### PROBLEM TO WORK ON
From the line that includes "Screen dimensions: 726x1007" to the closing line of the data, please transcribe every line exactly and add nothing.

● ● ● ●

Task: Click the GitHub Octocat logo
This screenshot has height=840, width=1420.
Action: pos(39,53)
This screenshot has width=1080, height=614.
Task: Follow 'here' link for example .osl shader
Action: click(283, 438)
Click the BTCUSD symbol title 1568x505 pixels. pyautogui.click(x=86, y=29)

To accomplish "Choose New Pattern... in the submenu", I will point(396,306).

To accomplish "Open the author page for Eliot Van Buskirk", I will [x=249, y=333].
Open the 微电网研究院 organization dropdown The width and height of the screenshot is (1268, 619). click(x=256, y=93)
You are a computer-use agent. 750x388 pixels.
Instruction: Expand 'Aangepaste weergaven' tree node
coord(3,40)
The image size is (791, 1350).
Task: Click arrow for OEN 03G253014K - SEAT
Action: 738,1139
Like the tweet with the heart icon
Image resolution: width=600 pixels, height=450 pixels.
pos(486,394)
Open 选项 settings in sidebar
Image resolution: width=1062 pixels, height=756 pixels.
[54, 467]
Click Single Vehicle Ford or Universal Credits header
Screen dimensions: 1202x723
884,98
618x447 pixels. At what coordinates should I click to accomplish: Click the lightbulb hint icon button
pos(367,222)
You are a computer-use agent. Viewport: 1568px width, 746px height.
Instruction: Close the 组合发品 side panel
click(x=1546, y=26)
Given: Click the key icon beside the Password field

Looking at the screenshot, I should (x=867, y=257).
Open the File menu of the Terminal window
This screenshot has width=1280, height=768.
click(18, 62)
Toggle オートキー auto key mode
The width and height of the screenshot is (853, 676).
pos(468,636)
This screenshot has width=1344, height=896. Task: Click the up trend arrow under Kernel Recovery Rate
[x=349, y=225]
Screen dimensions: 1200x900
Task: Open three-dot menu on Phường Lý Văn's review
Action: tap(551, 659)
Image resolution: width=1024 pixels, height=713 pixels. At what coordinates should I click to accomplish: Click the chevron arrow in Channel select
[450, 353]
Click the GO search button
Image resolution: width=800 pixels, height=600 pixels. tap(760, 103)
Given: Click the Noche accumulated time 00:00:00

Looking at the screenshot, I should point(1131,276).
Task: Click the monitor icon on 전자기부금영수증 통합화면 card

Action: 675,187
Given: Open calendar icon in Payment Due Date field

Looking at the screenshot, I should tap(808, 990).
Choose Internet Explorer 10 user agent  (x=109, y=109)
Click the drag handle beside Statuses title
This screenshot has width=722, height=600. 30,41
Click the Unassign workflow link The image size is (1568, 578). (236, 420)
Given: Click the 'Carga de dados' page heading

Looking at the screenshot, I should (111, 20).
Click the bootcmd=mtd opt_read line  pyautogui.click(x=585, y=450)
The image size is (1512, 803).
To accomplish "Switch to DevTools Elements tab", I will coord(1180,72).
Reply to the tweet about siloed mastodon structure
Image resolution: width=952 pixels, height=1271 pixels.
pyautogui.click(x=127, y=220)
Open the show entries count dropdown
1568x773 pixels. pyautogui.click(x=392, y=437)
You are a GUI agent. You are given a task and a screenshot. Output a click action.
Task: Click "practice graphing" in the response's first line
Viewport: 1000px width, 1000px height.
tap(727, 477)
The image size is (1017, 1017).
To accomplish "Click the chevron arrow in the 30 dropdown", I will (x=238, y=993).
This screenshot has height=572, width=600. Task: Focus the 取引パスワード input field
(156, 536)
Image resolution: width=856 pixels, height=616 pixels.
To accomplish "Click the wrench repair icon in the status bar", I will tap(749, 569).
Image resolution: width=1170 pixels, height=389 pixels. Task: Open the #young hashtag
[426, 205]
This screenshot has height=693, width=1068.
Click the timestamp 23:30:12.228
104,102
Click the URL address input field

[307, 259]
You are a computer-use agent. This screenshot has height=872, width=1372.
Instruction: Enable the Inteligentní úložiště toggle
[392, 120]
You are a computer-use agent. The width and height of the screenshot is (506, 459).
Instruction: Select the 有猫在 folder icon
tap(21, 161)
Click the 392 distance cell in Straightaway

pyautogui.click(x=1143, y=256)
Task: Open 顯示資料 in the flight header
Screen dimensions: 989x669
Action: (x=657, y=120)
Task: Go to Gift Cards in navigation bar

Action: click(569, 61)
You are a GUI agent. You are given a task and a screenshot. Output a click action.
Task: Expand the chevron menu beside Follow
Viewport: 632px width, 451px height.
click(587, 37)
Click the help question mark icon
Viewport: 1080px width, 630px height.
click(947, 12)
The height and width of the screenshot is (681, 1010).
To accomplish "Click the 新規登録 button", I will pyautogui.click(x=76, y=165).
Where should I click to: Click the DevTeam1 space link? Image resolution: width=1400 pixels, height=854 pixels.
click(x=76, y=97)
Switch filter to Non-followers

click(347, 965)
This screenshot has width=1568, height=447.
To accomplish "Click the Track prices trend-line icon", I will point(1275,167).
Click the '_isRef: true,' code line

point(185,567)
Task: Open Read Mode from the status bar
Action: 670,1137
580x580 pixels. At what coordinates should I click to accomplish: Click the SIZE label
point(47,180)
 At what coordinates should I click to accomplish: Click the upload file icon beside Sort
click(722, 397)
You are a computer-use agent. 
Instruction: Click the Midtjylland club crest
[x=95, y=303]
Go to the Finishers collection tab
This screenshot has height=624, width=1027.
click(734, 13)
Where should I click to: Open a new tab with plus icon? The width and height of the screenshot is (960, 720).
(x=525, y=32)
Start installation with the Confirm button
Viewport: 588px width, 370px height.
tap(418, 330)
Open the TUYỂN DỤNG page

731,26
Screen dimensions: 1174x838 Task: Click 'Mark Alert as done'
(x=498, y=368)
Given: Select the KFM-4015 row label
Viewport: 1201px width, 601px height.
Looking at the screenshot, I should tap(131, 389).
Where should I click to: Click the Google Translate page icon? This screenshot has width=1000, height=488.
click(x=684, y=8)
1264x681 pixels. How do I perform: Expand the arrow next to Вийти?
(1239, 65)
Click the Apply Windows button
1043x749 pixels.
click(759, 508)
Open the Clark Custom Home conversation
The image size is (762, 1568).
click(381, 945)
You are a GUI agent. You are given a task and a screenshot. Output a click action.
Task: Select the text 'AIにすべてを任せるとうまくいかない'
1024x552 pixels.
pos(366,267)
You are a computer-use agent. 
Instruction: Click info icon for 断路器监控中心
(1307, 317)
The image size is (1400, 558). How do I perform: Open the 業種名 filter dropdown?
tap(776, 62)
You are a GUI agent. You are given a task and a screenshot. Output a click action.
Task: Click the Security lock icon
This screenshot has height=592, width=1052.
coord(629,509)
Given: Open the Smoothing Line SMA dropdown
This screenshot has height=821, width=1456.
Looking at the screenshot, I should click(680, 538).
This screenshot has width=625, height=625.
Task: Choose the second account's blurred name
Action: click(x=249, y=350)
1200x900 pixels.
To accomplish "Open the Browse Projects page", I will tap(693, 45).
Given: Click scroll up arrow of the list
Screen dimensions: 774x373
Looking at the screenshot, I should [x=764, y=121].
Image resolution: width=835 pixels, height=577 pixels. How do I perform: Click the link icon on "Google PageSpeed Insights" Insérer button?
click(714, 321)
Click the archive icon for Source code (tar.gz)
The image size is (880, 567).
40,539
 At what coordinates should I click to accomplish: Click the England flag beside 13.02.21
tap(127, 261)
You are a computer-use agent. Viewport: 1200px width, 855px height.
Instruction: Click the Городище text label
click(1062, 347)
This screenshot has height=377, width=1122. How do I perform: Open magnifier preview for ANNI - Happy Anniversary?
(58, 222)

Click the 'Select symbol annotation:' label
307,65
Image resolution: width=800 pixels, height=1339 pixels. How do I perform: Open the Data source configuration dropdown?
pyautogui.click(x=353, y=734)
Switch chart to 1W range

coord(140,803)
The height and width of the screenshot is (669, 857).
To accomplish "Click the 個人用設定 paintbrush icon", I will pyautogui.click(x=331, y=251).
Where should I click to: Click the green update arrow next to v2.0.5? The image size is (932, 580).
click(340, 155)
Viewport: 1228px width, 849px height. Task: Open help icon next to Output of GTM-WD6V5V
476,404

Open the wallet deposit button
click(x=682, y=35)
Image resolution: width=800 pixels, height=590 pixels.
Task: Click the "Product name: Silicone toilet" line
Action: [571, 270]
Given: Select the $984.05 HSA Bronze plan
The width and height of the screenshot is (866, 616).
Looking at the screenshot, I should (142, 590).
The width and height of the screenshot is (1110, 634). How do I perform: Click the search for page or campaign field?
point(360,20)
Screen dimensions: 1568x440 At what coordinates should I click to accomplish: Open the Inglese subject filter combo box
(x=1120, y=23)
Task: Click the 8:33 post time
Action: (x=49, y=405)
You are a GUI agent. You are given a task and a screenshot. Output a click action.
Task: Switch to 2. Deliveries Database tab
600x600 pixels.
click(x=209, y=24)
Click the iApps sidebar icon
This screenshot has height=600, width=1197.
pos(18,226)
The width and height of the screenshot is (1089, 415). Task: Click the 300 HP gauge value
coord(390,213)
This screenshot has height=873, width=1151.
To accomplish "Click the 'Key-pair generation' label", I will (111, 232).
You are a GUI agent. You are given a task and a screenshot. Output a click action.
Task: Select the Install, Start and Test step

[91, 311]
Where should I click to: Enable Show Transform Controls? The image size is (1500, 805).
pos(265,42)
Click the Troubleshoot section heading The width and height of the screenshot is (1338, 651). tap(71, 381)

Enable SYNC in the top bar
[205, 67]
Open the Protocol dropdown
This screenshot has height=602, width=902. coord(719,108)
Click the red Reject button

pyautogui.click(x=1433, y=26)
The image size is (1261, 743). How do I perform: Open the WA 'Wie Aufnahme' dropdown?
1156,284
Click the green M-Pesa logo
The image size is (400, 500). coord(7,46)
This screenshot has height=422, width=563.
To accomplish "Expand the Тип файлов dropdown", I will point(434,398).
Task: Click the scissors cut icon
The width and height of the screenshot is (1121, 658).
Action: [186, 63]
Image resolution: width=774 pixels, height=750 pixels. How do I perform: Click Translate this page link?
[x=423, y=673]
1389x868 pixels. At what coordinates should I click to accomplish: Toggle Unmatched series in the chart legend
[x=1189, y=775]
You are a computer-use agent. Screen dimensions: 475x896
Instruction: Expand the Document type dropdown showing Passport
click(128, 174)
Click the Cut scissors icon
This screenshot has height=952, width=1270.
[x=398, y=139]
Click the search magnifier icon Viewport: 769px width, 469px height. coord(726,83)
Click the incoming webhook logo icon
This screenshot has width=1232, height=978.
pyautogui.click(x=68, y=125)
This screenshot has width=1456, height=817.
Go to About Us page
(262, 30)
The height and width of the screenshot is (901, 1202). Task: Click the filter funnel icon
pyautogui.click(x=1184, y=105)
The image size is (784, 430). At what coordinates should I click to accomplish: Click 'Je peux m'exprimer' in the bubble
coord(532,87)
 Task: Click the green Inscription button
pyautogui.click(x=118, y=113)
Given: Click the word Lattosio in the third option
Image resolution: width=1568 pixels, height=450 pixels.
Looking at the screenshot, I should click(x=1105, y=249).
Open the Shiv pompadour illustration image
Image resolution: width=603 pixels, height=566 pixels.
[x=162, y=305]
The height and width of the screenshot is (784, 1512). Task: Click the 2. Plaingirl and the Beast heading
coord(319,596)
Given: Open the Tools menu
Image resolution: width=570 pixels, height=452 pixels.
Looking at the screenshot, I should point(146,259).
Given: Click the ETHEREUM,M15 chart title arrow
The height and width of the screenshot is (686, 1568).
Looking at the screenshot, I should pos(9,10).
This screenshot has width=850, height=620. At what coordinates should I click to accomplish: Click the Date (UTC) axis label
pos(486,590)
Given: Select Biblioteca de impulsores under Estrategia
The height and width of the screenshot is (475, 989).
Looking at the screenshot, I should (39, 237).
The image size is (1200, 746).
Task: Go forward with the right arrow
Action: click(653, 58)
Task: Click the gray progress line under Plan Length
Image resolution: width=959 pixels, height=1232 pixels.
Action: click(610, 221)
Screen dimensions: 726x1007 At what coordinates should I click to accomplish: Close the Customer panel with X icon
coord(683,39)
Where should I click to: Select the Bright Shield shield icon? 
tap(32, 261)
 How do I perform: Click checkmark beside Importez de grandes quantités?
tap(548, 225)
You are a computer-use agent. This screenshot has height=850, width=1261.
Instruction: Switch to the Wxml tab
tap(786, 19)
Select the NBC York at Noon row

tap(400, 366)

● ● ● ●

### ANSWER BELOW
Screen dimensions: 726x1007 At what coordinates should I click to accomplish: Close the Customer panel with X icon
coord(683,39)
Where should I click to: Select the Bright Shield shield icon? 
tap(32, 261)
 How do I perform: Click checkmark beside Importez de grandes quantités?
tap(548, 225)
You are a computer-use agent. This screenshot has height=850, width=1261.
Instruction: Switch to the Wxml tab
tap(786, 19)
Select the NBC York at Noon row

tap(400, 366)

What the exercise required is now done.